判断フロー:裏の作り方(次回の工具アップグレードも含めて)
次の作品で迷ったときの考え方です。
- 中材の出し入れが大変?
- YES: このチュートリアルの3枚仕立て封筒式が有効(材料は増えるが作業性が上がる)
- NO: 小さめクッションなら2枚重ねでも十分
- 表側の枠張りで枠跡や歪みが出た?
- YES: 技量より“保持方法”の影響が大きい場合があります。
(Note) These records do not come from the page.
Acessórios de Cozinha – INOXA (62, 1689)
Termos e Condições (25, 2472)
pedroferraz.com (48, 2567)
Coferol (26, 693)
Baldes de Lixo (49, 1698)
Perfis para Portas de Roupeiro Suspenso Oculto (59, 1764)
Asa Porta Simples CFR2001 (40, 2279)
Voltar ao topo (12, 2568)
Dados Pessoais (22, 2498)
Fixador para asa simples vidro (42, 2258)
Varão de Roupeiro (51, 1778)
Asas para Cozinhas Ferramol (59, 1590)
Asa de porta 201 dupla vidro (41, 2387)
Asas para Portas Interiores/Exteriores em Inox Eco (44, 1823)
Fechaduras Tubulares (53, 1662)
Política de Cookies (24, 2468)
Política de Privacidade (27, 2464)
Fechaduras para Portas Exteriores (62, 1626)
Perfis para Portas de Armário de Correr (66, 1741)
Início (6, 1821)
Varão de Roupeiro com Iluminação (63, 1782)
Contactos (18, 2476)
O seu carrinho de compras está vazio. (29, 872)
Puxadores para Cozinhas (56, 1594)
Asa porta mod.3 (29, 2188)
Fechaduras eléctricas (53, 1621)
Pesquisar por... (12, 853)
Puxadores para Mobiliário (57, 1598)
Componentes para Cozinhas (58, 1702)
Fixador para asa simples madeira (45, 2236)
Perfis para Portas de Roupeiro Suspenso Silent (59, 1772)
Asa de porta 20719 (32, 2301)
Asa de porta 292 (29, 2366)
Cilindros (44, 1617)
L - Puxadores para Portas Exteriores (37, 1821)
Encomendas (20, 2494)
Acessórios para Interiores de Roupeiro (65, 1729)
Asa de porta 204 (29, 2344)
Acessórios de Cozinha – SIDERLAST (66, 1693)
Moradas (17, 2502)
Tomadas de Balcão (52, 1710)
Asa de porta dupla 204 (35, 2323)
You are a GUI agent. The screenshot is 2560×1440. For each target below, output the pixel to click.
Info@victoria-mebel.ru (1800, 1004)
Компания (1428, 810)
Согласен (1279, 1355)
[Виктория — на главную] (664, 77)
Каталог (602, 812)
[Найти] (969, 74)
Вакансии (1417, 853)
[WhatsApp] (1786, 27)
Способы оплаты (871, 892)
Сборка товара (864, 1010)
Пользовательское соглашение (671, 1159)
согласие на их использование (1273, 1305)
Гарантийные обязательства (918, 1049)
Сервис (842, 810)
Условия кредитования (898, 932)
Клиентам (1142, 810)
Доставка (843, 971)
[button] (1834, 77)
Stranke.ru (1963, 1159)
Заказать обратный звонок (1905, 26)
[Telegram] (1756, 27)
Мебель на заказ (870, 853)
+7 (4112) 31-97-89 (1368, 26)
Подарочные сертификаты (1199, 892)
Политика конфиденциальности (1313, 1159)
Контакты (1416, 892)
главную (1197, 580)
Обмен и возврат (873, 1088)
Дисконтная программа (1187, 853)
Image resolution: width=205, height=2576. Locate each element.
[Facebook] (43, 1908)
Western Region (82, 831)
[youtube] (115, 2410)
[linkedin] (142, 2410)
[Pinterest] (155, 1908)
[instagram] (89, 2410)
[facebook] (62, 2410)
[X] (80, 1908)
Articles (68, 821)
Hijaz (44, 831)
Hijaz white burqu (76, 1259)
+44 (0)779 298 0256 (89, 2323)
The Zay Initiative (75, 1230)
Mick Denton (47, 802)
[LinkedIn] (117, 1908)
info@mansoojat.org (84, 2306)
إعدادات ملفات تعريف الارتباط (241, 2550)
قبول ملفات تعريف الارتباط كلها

マグネット刺繍枠 のようなクランプ式を検討
- NO: 継続でOK
- 複数回の枠張りで位置合わせがズレる?
- YES: 再現性を上げるなら、刺繍用 枠固定台 や hoopmaster 枠固定台 で標準化
- NO: 目視でも安定している状態
- Brother Luminaire を使っている?
- YES: 機種に合う選択肢として、brother luminaire 用 マグネット刺繍枠 や brother luminaire 用 マグネット刺繍枠 を検討
- CONTEXT: Brother系なら汎用として マグネット刺繍枠、または brother 用 マグネット刺繍枠 も選択肢
- NO: まずは安定した下準備(スタビライザー選定など)で保持を安定させる
- 量産(50個/月以上)を想定?
- YES: ミシン刺繍用 刺繍枠 の運用を見直す価値があります。マグネット枠は枠張り時間短縮につながります
- NO: 手作業でも十分回せます
トラブルシューティング(症状 → 原因 → 対処)
| 症状 | 主な原因 | すぐできる対処 | 予防 |
|---|---|---|---|
| 背面の開口が開いて見える | 重なりが足りない(中央パネルが短い) | 面ファスナー等で補助的に留める | 16"幅クラスなら中央パネルは28"以上を確保 |
| 中材を入れるときに裂けそう/裂けた | 重なり部の補強不足 | すぐに手縫いで補強(かんぬき状に止める) | 外周縫いで補強(前進→返し→前進)を入れる |
| 角が丸い | 縫い代が角にたまっている | 角出しツールで内側から整える | 返す前に縫い代を整える(角出しの下準備) |
| ヘムが波打つ | アイロン不足のまま縫った | スチームで押さえて落ち着かせる | 二つ折りの都度、しっかり押さえる |
| 外周で針が折れる | ピンを踏んだ/厚みを高速で通過 | 針を交換し、ボビン周りに破片がないか確認 | ピンは手前で抜く。重なりは減速して通過 |
仕上がり
これで「Gather Together」ベンチピローは、3枚仕立て封筒式バックで実用性の高い仕上がりになります。
最終チェック:
- ピローが平らに座っているか
- ヘムが内側に隠れているか
- 中材を無理なく出し入れでき、洗濯時の取り外しが現実的か
この組み立て方法を身につけると、ベンチピローの“使いにくさ”が解消されます。さらに、表側の工程で必要に応じて brother 用 マグネット刺繍枠 などの保持具を検討していくことで、趣味制作から一歩進んだ安定品質に近づけます。